If we are talking about the frequency range at which the device's performance drops out of the stratosphere of sabin numbers per unit we enjoy when we use corner mountings then I think you are dead on the money. At about 40 - 50 Hz we are going to see the a big droop.
But, you need to recognize that just because a device has dropped back to the more rational absorption performance range we might expect to see in the rest of the room - for example, the levels we see in a wall mount - that doesn't mean it isn't working anymore. To me that is just an indication that the "free ride" we get from corner mounting stops and we have to go back to normal performance expectations.

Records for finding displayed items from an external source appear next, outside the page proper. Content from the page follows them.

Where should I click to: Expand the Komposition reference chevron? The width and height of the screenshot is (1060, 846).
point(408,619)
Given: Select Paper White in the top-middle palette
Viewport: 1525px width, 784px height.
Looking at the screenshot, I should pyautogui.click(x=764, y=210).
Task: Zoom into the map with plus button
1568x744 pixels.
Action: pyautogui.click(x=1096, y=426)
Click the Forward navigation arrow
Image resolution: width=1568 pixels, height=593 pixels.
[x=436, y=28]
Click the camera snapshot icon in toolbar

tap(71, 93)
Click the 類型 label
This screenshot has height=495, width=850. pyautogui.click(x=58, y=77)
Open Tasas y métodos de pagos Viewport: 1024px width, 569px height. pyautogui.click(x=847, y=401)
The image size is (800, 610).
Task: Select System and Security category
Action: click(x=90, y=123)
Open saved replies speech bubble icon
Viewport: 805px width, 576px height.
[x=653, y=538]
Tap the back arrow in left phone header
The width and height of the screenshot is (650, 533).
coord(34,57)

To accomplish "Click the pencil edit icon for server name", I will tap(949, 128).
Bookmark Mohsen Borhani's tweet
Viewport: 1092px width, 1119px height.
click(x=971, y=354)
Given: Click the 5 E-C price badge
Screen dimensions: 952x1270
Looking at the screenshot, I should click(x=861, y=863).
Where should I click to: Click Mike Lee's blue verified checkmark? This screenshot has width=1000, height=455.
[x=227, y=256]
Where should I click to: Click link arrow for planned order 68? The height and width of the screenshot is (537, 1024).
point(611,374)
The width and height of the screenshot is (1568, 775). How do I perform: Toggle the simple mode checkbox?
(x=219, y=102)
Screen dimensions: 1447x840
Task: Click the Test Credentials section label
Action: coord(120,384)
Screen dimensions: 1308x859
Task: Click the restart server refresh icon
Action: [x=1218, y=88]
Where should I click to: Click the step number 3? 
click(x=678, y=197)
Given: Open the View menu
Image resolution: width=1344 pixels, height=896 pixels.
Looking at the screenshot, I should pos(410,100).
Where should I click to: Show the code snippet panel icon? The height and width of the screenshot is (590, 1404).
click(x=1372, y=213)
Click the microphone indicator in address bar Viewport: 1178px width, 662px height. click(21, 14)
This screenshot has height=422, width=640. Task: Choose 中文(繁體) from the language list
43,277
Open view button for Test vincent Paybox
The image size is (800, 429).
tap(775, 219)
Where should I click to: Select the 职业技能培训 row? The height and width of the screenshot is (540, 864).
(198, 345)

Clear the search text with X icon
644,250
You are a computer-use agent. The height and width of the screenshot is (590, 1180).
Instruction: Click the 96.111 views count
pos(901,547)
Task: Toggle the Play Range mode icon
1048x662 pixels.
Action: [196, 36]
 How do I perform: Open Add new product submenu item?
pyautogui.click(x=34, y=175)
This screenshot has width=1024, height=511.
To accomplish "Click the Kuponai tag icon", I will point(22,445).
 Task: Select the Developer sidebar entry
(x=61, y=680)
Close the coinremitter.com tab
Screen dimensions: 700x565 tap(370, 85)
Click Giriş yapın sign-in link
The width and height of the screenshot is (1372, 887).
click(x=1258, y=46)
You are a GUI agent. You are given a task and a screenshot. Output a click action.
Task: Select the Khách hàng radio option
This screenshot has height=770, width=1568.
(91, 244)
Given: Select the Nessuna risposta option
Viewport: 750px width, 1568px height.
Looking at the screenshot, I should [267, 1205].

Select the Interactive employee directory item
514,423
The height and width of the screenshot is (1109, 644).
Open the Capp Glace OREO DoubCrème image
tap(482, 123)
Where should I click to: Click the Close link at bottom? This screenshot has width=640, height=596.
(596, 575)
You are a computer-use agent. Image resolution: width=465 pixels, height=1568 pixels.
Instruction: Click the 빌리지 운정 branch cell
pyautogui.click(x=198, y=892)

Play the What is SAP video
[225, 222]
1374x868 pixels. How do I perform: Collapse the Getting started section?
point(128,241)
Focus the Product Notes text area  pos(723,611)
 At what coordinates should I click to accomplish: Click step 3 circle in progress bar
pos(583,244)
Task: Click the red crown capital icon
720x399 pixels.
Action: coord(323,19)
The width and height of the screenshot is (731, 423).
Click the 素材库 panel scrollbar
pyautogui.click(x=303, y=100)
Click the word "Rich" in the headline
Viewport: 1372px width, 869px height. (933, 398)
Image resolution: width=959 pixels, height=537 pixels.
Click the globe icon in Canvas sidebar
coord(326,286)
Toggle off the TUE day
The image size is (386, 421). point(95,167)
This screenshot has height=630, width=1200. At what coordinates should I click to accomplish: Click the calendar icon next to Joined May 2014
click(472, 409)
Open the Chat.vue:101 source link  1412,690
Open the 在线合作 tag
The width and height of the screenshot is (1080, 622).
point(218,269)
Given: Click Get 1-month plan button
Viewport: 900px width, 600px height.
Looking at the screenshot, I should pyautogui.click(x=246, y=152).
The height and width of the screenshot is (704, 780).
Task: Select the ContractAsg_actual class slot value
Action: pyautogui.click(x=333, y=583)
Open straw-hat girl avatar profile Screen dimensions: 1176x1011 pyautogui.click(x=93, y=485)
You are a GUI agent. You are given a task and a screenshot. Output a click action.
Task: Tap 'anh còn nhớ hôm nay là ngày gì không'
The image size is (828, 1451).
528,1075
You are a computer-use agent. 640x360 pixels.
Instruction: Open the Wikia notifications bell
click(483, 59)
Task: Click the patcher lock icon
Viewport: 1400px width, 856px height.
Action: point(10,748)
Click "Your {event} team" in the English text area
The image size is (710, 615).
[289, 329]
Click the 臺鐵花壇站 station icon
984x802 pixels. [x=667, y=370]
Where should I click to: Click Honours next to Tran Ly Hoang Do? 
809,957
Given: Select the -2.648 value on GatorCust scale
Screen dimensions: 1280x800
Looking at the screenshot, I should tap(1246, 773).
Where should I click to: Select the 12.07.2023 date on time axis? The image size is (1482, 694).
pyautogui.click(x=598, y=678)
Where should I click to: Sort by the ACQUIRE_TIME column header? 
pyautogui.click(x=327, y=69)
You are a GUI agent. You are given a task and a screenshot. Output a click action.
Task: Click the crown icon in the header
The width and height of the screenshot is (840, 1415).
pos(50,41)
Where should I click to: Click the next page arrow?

Look at the phenomena this way... a pair of 32" faced 703 SuperChunks running from floor to ceiling is going to add something on the order of half a dozen sabins per linear foot of corner treated at 100 Hz. That is a shocking number when you consider the device has 2.66 SF of face per linear foot and therefore 2.66 sabins would mean an "open window" of that size - no reflection of sound whatsoever. At first blush the idea you might get 6 SF or so of open window for every 2.66 SF of treatment seems to defy physics. Its an acoustical black hole, Wow!
But cool as that is, it aint magic. Instead its a byproduct of resonant behavior. Corner mounted porous absorbers typically exhibit a sharp peak in performance - typically somewhere in the 63-100 Hz bands. This little elf has been dubbed the "100 Hz peak" for lack of a better name. The 100HP moves around a bit, and gets broader or sharper, depending on the topology of the construct [wedge versus panel], the density of the foam or mineral fiber, whether you have upholstery and what kind of fabric is used, whether you space the devices or mount them edge-to-edge, whether you capture tri-corners, and the overall thickness and face dimension, etcetera.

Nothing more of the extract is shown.